Winston-Salem, North Carolina— “Look around!” a young man shouted repeatedly, as Reverend William Barber transfixed an overflow crowd at Union Baptist Church with a sermon about the backlash to what he calls the “Third Reconstruction,” the progressive “fusion” movement that’s been uniting North Carolinians of every race in the last decade. It wasn’t clear if the young witness was telling us to “look around” at the movement, or at the ominous threats to democracy in North Carolina that are trying to thwart it. On the even of this crucial election, you can see both everywhere you look in this divided but thoroughly energized state.

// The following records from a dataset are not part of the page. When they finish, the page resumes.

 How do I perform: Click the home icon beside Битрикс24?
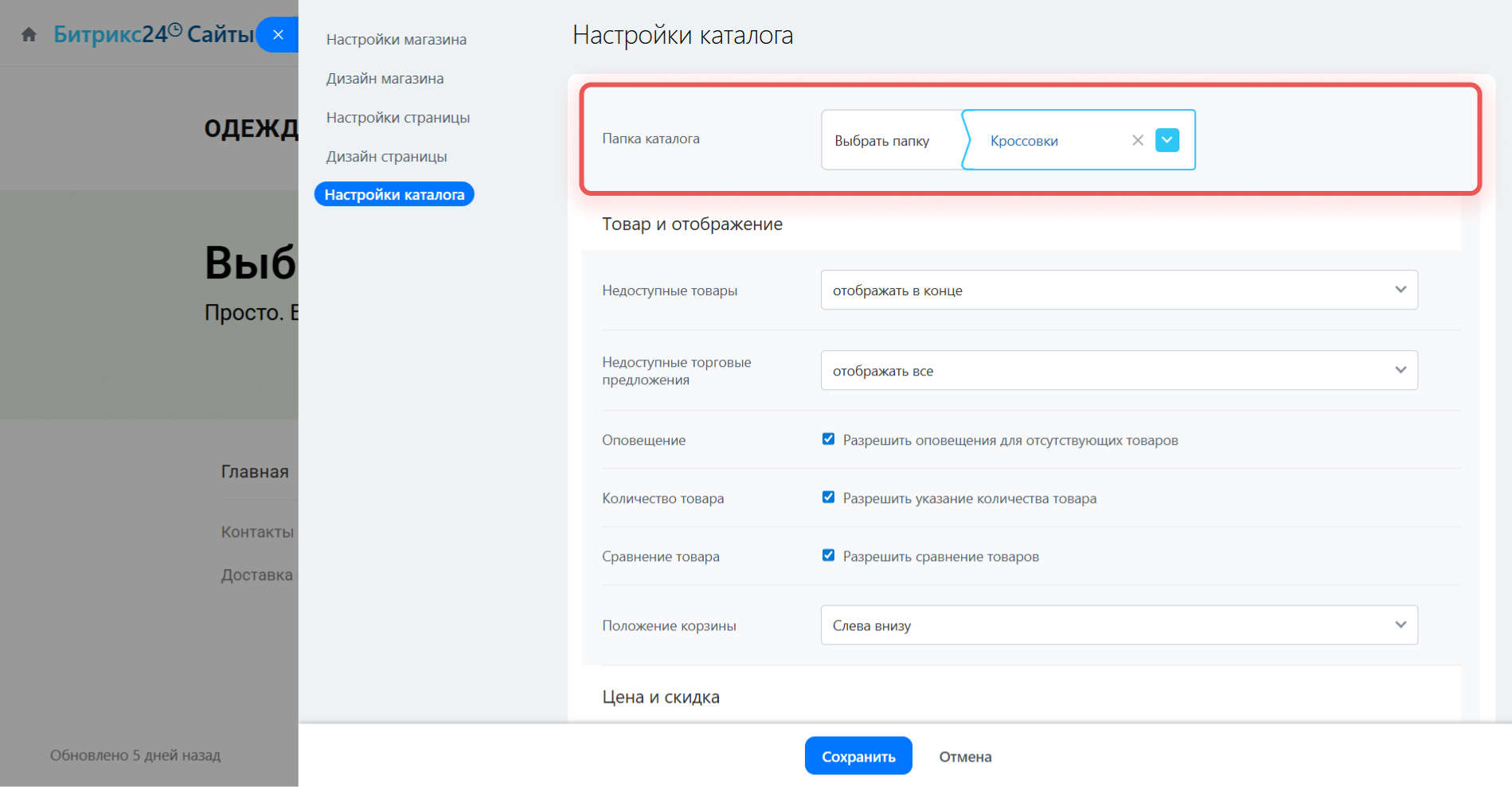click(x=29, y=35)
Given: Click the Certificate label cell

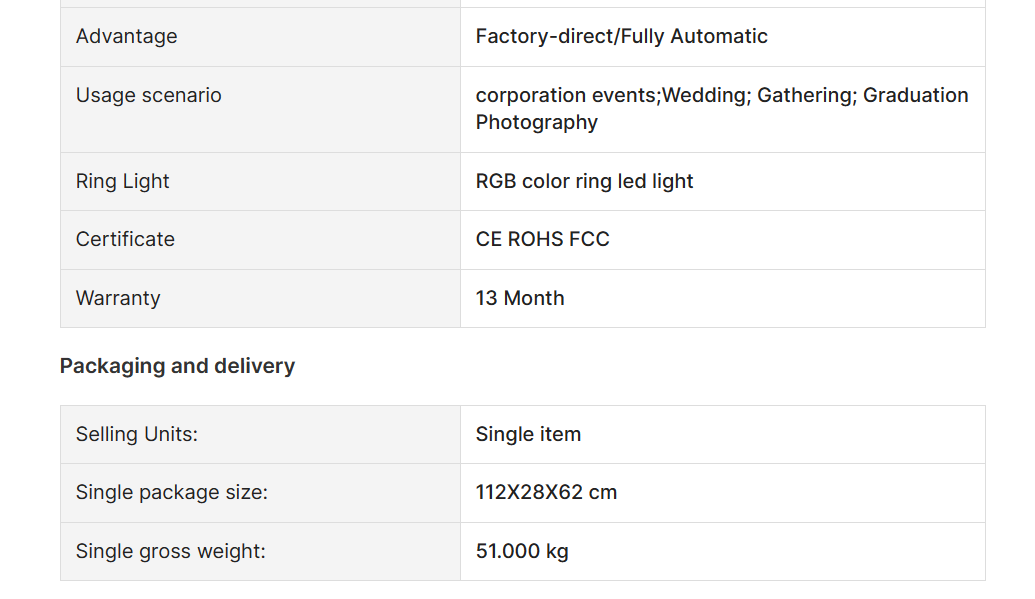Looking at the screenshot, I should tap(125, 240).
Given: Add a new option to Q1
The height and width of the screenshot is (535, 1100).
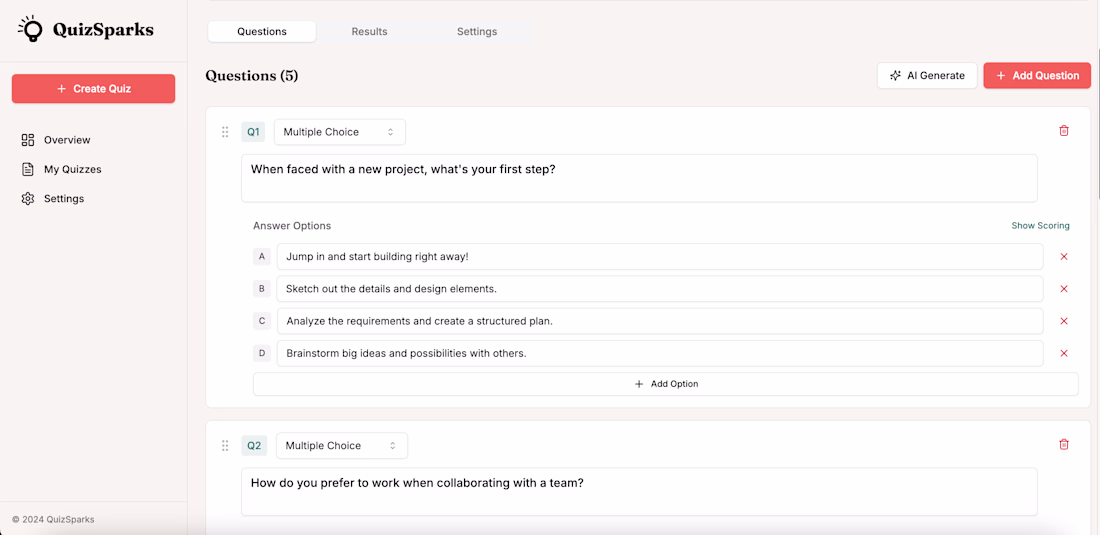Looking at the screenshot, I should (x=665, y=384).
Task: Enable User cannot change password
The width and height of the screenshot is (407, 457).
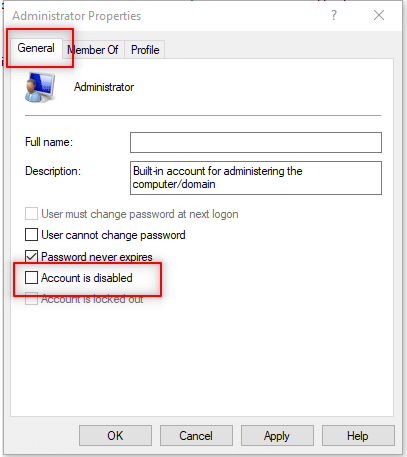Action: (x=31, y=235)
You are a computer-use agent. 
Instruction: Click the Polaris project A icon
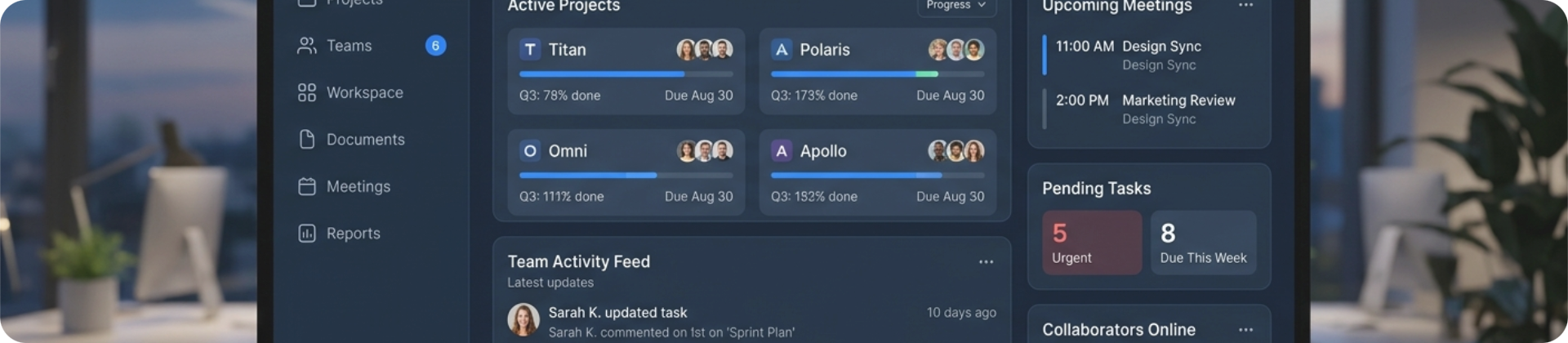pos(782,50)
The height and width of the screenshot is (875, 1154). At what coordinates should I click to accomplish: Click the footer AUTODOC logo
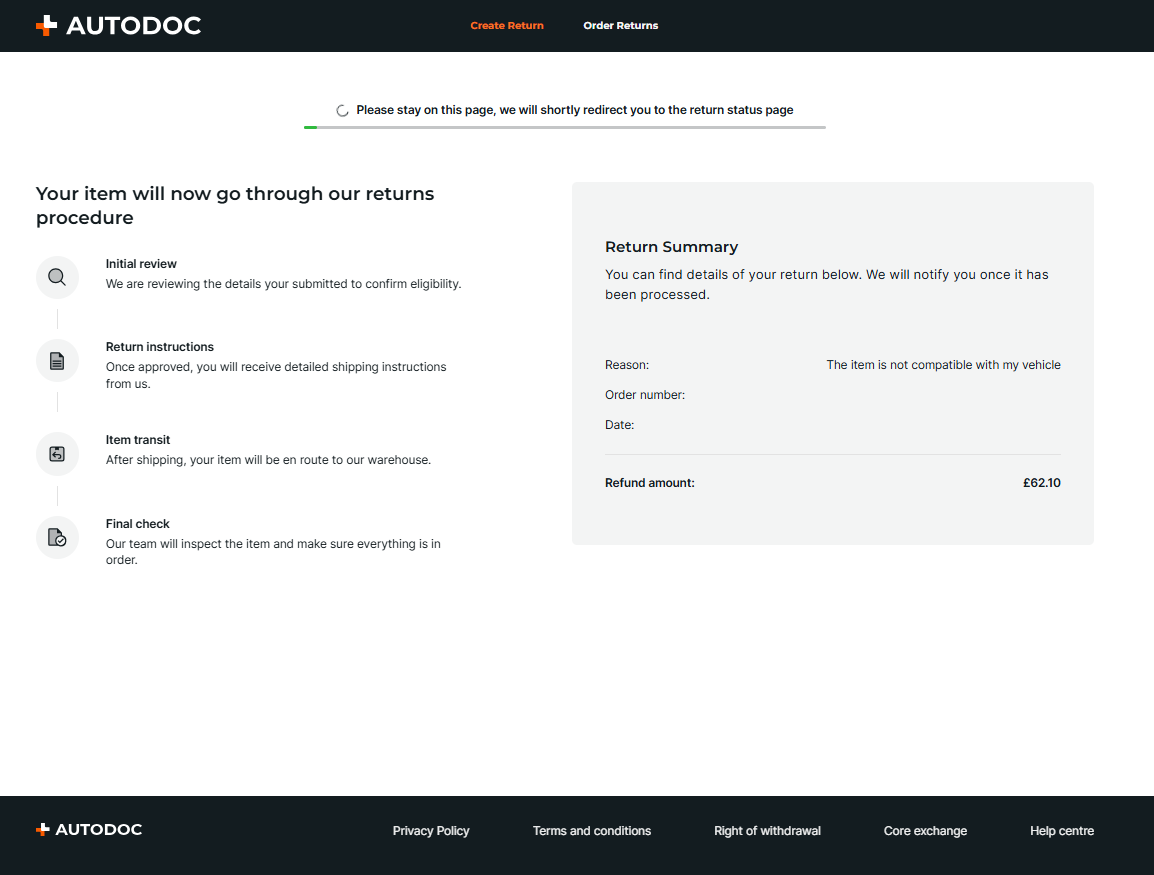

In 2008, the new multiracial North Carolina elected Democrats Barack Obama president and Kay Hagan senator. In 2010, the old white conservative North Carolina fought back. With cash, energy, and ideas aggressively provided by Variety Wholesalers mogul and former state representative Art Pope, the conservative arm of the Republican party elected a GOP governor and legislature, which proceeded to pass voter-suppression laws and attack women’s rights and LGBT rights. They organized to vote down Obama in 2012 and vote out the popular Hagan in 2014. But Barber’s “Moral Mondays” movement, which since 2013 has grown to include those fighting the ugly anti-transgender “bathroom bill” HB2, as well as the anti-Muslim and anti-immigrant backlash here and nationwide, has gotten ever more powerful. On November 9, Americans may be looking around at a new South, led by North Carolina.
In rural Smithfield, a day before Barber’s sermon, Democratic Senate nominee Deborah Ross was looking around for votes even in this rural Republican stronghold. Like Barber, in her own way, Ross is trying to include white people, as well as independents and even Republicans of good will, in her crusade to take back the seat held by incumbent Richard Burr. When I ask what happened to the state since the great victories of 2008, she tells me quickly: “It’s not a different North Carolina. North Carolina changed in 2010 because it was an off-year election. I don’t think that the people of North Carolina have changed, which is why I think this election is so ripe for turning it back.”
A lot is at stake on the ballot in North Carolina, but the Senate race could matter most. This is one of two swing states, along with New Hampshire, where there’s a race for governor and senator. In most recent polls, Clinton has a slight lead over Donald Trump, and Democrat Attorney General Roy Cooper has an even better lead over Governor Pat McCrory, the former Charlotte mayor who was seen as a moderate and then rivaled Wisconsin’s Scott Walker in playing backlash politics once he got into office. Ross, a former ACLU director who left her seat in the state house in 2013, isn’t well known, and was considered a long shot against incumbent Burr, who barely campaigned in the state until recently. Since the fall, though, she’s run neck and neck with him. A Quinnipiac poll released Monday showed Ross and Burr tied at 47 percent each.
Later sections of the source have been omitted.